= Beginning of Section =
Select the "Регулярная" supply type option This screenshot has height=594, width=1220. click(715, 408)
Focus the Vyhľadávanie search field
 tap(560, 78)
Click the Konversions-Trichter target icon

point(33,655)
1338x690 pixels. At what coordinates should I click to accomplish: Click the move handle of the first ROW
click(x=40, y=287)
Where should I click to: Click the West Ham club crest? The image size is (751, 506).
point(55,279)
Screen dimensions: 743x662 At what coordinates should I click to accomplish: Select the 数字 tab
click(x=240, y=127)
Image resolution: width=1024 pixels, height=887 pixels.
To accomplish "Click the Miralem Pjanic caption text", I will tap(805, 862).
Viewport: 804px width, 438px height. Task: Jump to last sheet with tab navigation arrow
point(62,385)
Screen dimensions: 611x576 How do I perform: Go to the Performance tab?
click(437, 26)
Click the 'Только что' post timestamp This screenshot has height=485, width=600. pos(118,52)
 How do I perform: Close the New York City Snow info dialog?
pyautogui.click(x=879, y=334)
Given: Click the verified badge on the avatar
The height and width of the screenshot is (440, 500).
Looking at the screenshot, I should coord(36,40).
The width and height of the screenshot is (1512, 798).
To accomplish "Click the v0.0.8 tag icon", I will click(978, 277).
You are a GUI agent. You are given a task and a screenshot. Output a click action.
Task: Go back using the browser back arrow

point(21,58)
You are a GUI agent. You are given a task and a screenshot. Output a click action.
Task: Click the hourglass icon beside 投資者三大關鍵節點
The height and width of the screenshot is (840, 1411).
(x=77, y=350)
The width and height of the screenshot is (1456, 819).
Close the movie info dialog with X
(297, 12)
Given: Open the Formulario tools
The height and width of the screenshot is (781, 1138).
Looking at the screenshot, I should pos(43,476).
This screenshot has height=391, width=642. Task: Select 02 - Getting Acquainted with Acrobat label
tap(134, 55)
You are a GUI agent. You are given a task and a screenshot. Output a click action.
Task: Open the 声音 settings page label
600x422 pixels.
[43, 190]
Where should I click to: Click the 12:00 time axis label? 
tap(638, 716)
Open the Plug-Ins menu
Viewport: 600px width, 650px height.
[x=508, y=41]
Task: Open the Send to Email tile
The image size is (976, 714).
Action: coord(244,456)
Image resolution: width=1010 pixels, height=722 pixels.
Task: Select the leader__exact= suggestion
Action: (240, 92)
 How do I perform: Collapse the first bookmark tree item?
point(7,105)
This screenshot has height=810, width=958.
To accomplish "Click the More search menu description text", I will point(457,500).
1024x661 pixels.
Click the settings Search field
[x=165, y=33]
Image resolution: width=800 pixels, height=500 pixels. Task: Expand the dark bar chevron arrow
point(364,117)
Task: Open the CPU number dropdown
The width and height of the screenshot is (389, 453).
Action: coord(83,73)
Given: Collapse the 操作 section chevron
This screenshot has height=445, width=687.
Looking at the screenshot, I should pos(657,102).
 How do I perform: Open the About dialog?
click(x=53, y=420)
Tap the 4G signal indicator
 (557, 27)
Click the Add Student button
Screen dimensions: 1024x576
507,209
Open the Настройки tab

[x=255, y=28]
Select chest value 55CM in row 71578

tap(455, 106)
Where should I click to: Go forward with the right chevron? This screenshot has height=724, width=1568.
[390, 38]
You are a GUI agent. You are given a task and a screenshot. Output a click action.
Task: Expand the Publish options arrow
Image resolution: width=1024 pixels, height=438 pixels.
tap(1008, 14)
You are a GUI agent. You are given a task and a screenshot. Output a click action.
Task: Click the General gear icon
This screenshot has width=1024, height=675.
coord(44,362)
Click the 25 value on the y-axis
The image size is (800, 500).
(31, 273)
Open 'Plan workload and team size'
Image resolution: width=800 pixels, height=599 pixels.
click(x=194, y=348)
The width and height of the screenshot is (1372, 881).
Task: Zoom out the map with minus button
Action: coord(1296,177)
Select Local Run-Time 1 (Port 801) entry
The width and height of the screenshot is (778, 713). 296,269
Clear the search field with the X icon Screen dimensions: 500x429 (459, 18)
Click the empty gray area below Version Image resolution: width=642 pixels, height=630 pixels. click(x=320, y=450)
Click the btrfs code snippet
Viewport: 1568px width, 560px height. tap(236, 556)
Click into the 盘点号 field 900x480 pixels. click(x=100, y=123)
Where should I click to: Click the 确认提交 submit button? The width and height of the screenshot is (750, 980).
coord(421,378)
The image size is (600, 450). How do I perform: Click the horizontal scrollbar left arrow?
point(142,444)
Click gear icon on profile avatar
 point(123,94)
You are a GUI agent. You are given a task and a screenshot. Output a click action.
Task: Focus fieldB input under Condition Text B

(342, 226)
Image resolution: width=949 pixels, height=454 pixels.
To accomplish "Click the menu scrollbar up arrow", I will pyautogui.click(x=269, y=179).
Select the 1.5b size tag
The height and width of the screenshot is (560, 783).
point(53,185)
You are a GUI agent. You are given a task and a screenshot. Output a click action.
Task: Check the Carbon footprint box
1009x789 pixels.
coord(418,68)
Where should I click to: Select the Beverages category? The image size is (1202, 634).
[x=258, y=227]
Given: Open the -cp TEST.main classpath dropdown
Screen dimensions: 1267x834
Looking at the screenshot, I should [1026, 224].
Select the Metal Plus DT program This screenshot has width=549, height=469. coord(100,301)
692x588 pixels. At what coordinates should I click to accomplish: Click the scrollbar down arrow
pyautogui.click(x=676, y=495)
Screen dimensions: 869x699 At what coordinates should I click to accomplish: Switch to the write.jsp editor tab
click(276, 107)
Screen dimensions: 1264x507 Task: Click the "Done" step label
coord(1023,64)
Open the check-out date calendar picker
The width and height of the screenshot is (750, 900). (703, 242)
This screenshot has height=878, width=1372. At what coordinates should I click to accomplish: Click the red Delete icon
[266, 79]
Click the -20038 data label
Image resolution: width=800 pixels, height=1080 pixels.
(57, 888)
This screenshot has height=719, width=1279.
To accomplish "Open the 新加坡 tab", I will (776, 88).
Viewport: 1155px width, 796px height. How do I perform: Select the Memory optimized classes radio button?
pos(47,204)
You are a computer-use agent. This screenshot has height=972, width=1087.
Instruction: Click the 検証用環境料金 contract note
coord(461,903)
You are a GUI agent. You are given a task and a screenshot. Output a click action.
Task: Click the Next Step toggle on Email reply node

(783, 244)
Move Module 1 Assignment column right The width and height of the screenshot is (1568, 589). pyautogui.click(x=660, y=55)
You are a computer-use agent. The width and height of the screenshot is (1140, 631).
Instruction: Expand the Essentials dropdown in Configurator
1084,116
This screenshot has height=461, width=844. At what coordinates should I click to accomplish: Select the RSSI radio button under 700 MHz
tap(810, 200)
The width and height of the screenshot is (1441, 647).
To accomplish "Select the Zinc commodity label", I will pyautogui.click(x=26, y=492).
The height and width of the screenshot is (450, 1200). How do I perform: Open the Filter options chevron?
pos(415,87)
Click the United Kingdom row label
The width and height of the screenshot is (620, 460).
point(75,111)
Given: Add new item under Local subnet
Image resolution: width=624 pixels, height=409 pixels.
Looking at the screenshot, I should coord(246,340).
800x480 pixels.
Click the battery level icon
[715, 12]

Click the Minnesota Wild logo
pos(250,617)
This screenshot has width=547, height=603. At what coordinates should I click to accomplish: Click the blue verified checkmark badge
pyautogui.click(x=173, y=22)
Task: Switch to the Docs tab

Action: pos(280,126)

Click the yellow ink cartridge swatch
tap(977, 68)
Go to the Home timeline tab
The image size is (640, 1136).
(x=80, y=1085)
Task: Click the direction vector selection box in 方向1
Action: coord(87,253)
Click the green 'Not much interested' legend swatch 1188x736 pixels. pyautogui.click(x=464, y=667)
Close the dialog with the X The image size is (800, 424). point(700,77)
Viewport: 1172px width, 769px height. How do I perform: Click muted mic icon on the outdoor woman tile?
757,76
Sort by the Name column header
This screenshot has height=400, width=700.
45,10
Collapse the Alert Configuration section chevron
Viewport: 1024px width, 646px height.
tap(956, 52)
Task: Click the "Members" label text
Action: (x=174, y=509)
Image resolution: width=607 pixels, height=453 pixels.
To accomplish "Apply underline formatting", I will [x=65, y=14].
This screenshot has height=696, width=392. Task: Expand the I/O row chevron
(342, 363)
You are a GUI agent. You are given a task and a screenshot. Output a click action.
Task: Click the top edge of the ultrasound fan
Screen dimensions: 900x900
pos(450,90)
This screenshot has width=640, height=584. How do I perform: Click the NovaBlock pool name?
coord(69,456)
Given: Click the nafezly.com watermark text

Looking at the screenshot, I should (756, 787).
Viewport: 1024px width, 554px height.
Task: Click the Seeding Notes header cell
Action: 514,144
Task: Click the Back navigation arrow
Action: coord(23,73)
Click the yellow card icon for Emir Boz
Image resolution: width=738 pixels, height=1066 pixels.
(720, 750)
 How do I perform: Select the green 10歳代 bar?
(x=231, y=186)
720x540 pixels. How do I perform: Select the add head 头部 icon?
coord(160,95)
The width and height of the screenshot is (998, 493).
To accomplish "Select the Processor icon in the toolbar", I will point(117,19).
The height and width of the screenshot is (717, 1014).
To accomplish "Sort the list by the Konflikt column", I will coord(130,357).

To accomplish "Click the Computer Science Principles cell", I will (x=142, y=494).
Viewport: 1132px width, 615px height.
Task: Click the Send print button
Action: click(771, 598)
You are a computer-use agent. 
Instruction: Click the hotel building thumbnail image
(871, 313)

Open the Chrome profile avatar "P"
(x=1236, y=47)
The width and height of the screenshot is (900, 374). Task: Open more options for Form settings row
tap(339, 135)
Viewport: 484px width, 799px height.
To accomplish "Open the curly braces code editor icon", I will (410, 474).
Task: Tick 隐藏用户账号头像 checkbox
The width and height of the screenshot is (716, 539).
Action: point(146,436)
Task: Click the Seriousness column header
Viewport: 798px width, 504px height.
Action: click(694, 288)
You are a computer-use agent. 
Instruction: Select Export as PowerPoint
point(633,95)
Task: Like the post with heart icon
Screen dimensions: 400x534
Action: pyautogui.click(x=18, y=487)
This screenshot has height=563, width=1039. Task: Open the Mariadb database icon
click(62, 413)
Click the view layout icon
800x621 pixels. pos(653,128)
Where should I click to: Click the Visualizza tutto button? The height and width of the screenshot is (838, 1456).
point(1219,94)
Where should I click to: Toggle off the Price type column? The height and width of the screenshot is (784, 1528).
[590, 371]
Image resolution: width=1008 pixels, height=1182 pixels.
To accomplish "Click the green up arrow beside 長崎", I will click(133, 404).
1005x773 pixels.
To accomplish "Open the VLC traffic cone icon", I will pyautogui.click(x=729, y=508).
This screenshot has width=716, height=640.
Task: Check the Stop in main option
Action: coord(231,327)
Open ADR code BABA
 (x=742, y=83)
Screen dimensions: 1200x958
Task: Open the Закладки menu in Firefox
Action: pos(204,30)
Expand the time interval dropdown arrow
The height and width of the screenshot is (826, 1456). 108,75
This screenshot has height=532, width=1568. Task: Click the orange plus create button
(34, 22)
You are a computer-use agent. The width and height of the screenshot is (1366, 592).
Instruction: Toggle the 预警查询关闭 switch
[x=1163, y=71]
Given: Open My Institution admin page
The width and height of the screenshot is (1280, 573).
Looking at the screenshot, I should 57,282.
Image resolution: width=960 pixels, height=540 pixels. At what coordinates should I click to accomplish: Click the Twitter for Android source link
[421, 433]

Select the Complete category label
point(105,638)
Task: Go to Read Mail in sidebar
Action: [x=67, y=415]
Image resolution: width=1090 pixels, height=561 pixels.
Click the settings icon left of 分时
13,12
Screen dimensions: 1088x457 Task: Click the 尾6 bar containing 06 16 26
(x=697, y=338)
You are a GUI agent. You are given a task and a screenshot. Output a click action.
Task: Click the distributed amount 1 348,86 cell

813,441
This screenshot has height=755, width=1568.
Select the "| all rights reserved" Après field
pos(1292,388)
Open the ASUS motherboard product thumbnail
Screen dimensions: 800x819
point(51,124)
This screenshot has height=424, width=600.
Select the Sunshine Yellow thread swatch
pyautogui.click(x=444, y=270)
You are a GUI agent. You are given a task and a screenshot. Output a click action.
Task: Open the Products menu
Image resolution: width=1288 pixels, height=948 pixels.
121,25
= End of Section =
**What is needed**
Retype, exactly and only, the lines running from the one with "This screenshot has height=424, width=600." through the final line of the listing above.

**Worked solution**
This screenshot has height=424, width=600.
Select the Sunshine Yellow thread swatch
pyautogui.click(x=444, y=270)
You are a GUI agent. You are given a task and a screenshot. Output a click action.
Task: Open the Products menu
Image resolution: width=1288 pixels, height=948 pixels.
121,25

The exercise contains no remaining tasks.